50s Finn Juhl sofa for Japan fauteuil for France & Son
Born in Denmark in 1912, Finn Juhl studied architecture at the Royal Danish Academy in Copenhagen. After graduating, he worked for ten years in the office of Vilhelm Lauritzen, a leading Danish Modernist architect. In 1945, he set up his own practice, specializing in interior and furniture design. Juhl created design forms with the mindset of a sculptor and much of his furniture was technically ahead of its time.
Juhl’s career blossomed through his participation in the annual Copenhagen Cabinetmakers’ Guild exhibitions, nationally sponsored events that supported design innovation through collaborations between young architects and traditional cabinetmakers. Juhl found great success in his partnership with craftsman Niels Vodder, and together they created a number of important works.

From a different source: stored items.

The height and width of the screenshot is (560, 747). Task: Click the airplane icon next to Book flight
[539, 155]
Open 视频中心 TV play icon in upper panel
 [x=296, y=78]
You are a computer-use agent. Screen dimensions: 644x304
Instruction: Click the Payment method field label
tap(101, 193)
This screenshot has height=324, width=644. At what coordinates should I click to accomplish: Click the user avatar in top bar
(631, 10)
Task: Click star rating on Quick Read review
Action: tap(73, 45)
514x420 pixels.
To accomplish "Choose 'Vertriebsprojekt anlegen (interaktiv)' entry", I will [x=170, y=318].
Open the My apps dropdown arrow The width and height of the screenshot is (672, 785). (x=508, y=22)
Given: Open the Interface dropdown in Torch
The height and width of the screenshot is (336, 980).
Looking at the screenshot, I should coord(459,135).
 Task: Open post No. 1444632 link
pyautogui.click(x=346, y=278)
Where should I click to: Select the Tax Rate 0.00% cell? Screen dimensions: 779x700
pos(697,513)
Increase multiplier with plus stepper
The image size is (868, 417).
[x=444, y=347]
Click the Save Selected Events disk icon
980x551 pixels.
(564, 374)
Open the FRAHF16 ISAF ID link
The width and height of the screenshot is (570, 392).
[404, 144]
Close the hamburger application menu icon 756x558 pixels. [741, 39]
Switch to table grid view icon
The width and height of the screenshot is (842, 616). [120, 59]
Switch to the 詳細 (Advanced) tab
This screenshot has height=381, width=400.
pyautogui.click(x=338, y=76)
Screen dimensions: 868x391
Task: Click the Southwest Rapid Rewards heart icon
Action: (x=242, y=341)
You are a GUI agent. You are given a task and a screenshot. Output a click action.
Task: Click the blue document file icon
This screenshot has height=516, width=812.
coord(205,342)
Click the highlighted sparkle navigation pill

One surviving story claims that France & Søn was the first—under the direction of Finn Juhl—to figure out how to work with teak at an industrial scale, an impressive feat in the modernist era. Juhl’s Model 133 Spadestolen Chair (1953) was the first result. Furthermore, France & Son ensured its products could be easily dismantled, making them cheaper to export. In the late 1950s to early 60s, the company supplied furniture to offices of the International Monetary Fund and created large export markets in Germany and the United States. And the fact that so many France & Søn pieces can be found today in very good condition attests to the company’s achievements in quality.
This model 137/3 sofa is the result of the personal continuing development skills of Finn Juhl and his turn towards quality and simplicity, just within a very short time after the model 133’s. This original 1st edition piece is completely new re-upholstered with high quality fabric and shows a magnificent condition.